Lo stilema del libro di Kracht non procede verso un obiettivo morale, il libro pare un thriller ma non lo è affatto, può persino sembrare un noir politico, fatto di congiure, di relazioni internazionali inficiate dall’odio e dal commercio, per Kracht però non esistono i cattivi, solo il disgusto è imputato, lo svolgimento delle scene ricambia il lettore con una precisa delineazione dei caratteri dei personaggi, del loro fascino, delle loro idiosincrasie, del loro punto di rottura, la narrazione li segue in alcuni passaggi cruciali dell’infanzia come se lì dimorasse il tarlo che li annienterà nell’età adulta, li segue poi nella loro interrelazione dapprima vincente e pacifica, poi rovinosa, tutto è però appena accennato, qualche linea di colore identificativa, subito si volta pagina, non si spiega, si va al cambio di scena, un racconto dunque frammentato, distonico, che non cerca mai gli effetti dello spettacolo, dell’eclatante, del manicheismo, qui siamo immersi saggiamente dentro un linguaggio scenico e narrativo che riporta alla lezione di Ozu e Vigo, la rappresentazione pura e semplice del quotidiano, del suo trascorrere verso l’ignoto e dunque verso la sola certezza terrena: la morte che per ognuno attende.
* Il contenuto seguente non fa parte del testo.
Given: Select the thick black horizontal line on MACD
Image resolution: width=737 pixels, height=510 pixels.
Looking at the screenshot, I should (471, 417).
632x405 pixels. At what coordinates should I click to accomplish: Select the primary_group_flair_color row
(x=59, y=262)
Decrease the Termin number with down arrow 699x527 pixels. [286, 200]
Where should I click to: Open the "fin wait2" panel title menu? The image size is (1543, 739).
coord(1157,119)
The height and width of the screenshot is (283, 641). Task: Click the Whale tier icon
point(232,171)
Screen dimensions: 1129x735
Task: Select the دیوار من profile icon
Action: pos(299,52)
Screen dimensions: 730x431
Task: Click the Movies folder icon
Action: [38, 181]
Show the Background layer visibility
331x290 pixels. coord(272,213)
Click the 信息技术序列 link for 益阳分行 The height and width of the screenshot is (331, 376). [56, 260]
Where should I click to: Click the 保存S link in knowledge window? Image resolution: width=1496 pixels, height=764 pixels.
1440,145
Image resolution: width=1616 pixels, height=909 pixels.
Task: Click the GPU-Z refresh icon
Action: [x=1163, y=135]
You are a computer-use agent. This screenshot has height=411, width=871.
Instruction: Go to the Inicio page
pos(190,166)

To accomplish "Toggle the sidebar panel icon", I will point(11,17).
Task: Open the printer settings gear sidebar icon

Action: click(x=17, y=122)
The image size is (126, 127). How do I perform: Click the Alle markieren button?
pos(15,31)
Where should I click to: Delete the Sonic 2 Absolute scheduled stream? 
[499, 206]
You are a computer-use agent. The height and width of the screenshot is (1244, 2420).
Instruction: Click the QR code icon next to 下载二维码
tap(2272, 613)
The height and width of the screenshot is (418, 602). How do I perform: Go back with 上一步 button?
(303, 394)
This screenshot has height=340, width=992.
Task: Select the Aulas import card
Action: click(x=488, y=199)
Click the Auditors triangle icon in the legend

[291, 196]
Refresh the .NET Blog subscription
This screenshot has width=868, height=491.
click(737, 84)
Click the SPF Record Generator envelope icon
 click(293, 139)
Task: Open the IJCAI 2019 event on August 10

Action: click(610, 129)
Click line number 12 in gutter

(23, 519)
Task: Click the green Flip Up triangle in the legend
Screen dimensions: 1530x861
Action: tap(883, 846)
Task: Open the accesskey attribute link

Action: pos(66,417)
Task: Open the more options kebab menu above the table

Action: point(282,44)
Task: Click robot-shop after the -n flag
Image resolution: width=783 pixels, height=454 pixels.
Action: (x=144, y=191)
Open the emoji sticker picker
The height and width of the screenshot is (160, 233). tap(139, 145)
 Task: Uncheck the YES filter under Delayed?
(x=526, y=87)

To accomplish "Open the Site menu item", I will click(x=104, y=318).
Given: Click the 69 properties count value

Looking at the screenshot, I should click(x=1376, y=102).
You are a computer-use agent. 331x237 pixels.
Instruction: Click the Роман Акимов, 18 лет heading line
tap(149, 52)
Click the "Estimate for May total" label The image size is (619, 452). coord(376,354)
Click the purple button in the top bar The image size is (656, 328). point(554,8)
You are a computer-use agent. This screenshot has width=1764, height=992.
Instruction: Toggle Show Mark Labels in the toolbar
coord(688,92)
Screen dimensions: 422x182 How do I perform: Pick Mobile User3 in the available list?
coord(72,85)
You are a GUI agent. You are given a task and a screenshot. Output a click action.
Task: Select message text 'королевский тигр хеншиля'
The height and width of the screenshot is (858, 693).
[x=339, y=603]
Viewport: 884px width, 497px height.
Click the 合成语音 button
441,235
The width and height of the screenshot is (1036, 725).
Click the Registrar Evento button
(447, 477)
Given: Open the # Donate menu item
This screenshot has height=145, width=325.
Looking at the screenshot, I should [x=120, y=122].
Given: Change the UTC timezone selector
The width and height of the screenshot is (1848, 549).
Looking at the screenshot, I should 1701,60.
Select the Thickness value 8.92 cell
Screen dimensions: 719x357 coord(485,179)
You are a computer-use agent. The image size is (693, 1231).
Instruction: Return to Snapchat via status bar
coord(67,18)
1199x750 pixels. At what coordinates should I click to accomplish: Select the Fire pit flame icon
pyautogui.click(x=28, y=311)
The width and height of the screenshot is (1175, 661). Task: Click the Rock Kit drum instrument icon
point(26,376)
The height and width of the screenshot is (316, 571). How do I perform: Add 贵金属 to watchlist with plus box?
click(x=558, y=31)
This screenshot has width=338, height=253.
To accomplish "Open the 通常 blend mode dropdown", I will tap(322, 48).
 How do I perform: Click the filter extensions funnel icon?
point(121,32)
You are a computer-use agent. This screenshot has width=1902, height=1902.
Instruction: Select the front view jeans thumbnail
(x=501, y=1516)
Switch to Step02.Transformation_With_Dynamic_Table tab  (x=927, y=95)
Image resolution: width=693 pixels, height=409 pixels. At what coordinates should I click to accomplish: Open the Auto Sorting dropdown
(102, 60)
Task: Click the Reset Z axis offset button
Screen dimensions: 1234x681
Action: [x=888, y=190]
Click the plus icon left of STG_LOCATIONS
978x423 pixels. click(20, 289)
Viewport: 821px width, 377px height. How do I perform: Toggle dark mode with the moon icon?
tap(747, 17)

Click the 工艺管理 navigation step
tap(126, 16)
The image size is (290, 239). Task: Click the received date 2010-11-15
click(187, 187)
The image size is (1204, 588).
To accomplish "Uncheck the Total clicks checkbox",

Libro vibrante di folgorazioni, con una struttura sintattica essenziale mai pronunciata, con rilievi narrativi che s’incentrano sulle azioni, sulle compulsioni suscitate da queste azioni, da cui si derivano i tratti psicologici reali, le ambizioni nascoste, le paure. Tutto ciò delineando il clima dell’epoca in un Giappone modernissimo ma ancora arcaico, poi nella sfavillante Hollywood temeraria e venefica, in mezzo Berlino centro culturale pregno di spunti ma anche cancro del risentimento che divora masse di disperati senza più un dio che li protegga. Libro da leggere due volte, da tenere in libreria in vista come fosse un vademecum sempre buono alla bisogna. Bellissimo!